Confortevoli erano, gli scranni rossi della sala, benché già tutti presi dagli astanti. Sul palco d'amabile candore, ecco sfilare ancora le abilità dei novelli apprendisti che sembravano tornare al tempo antico: al più antico tempo, quello che fu prima del patriarca Dámó, ove l'arti marziali s'esercitavano per mezzo di quei monaci che assai parvero attenti alle tecniche di lotta e meno alle virtù della meditazione. E invero, allorché a Shaolin con l'italiche cavaliere andai, al tempo che Dodamante, Giovanna e Francesca ci nomava il secolo, mi parve che la dolce pratica del meditare - che forte fu per quei maestri del buddhismo Chan - altrove s'ascondesse, invisibile agli occhi d'ordinario visitatore.

 

Spettacoli circensi
del 14-05-2008

Nella sala dagli scranni rossi, venne una damigella Han che una soubrette pareva; indi allo spettacolo si diede inizio. Ecco il lottatore che s'appresta a infrangere una travetta di ferro con la possenza del cranio suo. Poi un altro viene, che acuminati chiodi lancia contro una lastra di vetro trasparente. Tac! Fallisce. Tac! Colpisce quel vetro che s'incrina a ragnatela; dietro v'esplode un palloncino, trafitto dal chiodo che pel vetro è passato. Un terzo nel corpo impubere si piega, saltellando sul palco come scimmia; un quarto è maestro nell'arte del volteggio d'una pertica, ove se stesso innalza in trepido equilibrio.

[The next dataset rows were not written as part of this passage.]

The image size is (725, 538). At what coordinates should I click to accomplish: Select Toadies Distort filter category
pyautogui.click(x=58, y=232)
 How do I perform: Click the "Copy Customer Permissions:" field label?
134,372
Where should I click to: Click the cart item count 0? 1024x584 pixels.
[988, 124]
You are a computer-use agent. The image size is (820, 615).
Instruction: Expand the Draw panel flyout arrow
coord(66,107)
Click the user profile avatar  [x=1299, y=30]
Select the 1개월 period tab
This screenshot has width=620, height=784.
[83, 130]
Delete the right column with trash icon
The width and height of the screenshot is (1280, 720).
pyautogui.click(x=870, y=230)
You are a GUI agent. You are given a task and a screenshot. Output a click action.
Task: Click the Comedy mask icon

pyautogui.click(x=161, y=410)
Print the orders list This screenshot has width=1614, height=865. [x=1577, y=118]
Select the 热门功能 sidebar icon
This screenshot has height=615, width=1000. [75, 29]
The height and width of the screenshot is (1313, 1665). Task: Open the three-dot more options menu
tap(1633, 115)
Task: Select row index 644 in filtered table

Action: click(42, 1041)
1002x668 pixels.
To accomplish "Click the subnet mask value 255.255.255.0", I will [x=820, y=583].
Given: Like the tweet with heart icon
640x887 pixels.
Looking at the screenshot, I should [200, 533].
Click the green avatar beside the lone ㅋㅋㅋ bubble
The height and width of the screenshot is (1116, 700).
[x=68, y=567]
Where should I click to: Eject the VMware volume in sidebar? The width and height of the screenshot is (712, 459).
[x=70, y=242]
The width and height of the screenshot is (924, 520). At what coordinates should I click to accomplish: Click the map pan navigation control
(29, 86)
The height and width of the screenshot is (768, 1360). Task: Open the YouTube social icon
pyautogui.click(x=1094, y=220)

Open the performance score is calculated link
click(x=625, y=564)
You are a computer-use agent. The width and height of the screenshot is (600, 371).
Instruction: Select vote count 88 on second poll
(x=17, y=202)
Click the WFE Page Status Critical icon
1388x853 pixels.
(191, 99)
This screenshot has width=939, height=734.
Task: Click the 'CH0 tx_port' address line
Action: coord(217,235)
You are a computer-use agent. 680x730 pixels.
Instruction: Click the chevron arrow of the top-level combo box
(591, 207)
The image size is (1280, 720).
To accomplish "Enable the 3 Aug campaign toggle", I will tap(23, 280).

A noi accosto, si vende un miracoloso succo che le offese del corpo può sanare; è la prescrizione d'un maestro, che pure è discepolo - per la generazione trentaduesima - dei padri fondatori del monastero avito, così si legge nel cartello di britannico idioma. La pozione è efficace per i dolori che vengono dagli infortuni dalle cadute procurati. Rammento che pensai all'aspro circo che si mostrava allora, ove lo spettacolo si dava, e assieme ad esso, il rimedio per l'eventuale defezione del corpo. Nulla vedevo della concentrazione spirituale di cui gli antichi maestri s'occuparono; può darsi, invero, che molto fosse praticata in via preliminare dai novizi, giacché la forza fisica, che nell'arte marziale s'impegna, nulla puote senza la pace interiore a cui il buddhismo volge. Così ricordavo d'aver letto nelle parole d'un anziano abate che il viaggiatore Tiziano incontrò a Shaolin, venticinque anni prima della mia sosta quivi con la Cavalletta. Sospetto tuttavia che la coscienza d'essere nulla, e al contempo d'essere tutt'uno coll'universo, che si traduce nella lucida serenità dell'Illuminazione del Buddha, fosse assai lontana da quel palco ove i giovani mostravano le abilità acquisite.